The appellant prayed in the alternative for judgment upon a quantum meruit.
It is undisputed that the contract with Glenn was made before the election for the issuance of bonds had been held, and at a time when there was no money in the treasury for the purpose of constructing a school building, and the first amended petition upon which the case was tried fails to allege that the defendant district had available moneys from any source out of which his demand, if established, could be paid. The election at which the district voted upon the proposed bond issue was not held until September 22, 1929, and it is not shown that there was any money available for building purposes in that district. The trustees did not use the plans and specifications submitted by Glenn, nor is it shown that they accepted or adopted the plans and specifications at any time.

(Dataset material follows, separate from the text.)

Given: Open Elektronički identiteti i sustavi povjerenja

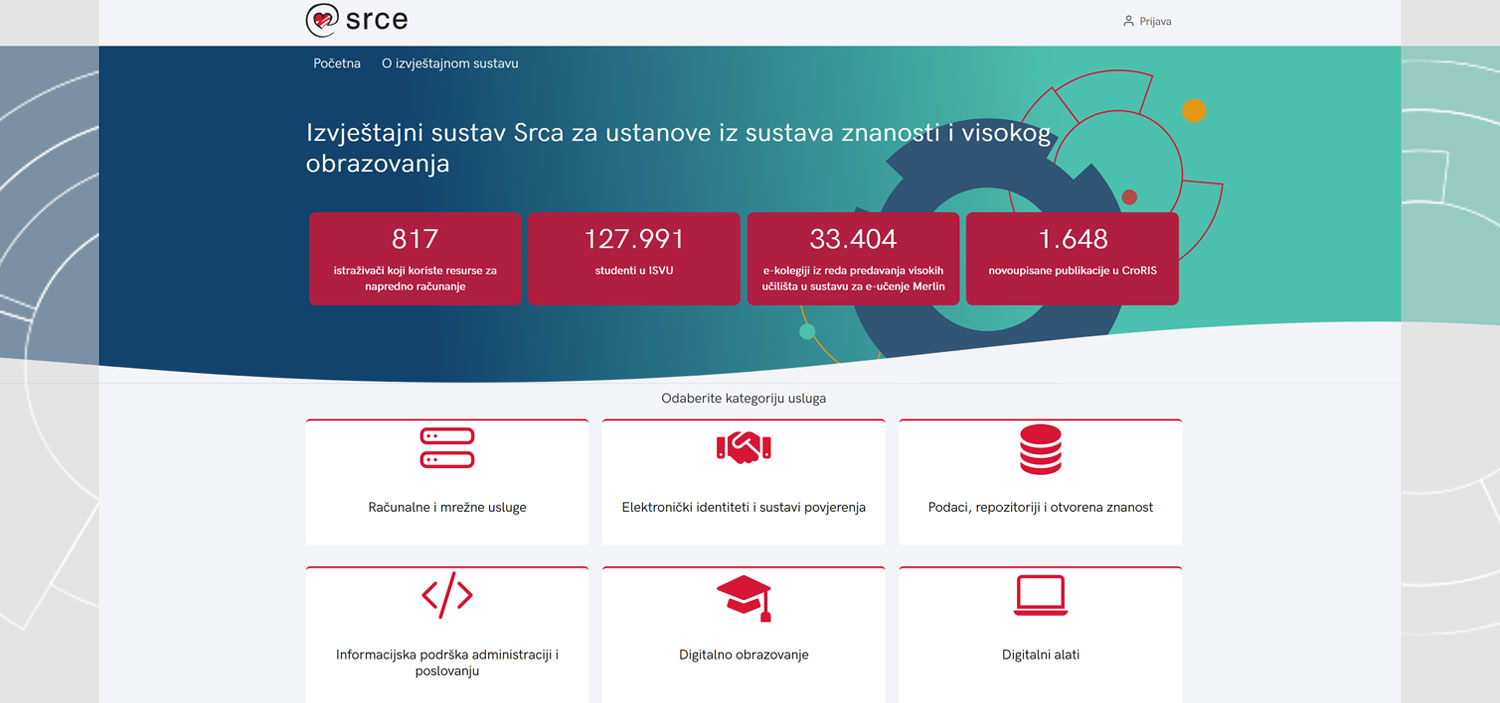Looking at the screenshot, I should tap(743, 507).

In view of the recent decision of the Commission of Appeals in the case of Harlingen Independent School District v. C. H. Page Bro., 48 S.W.2d 983, it becomes our duty to affirm the judgment of the trial court. The Page Case, as decided by the San Antonio Court of Civil Appeals, is reported in 23 S.W.2d 829, and involves the main question presented in the instant case. In view of the decision by the Commission of Appeals in that case which decides the questions before us adversely to the appellant's contention, it is unnecessary for us to discuss at length the contentions in this case.
Upon the authority of the Page Case, we affirm the judgment.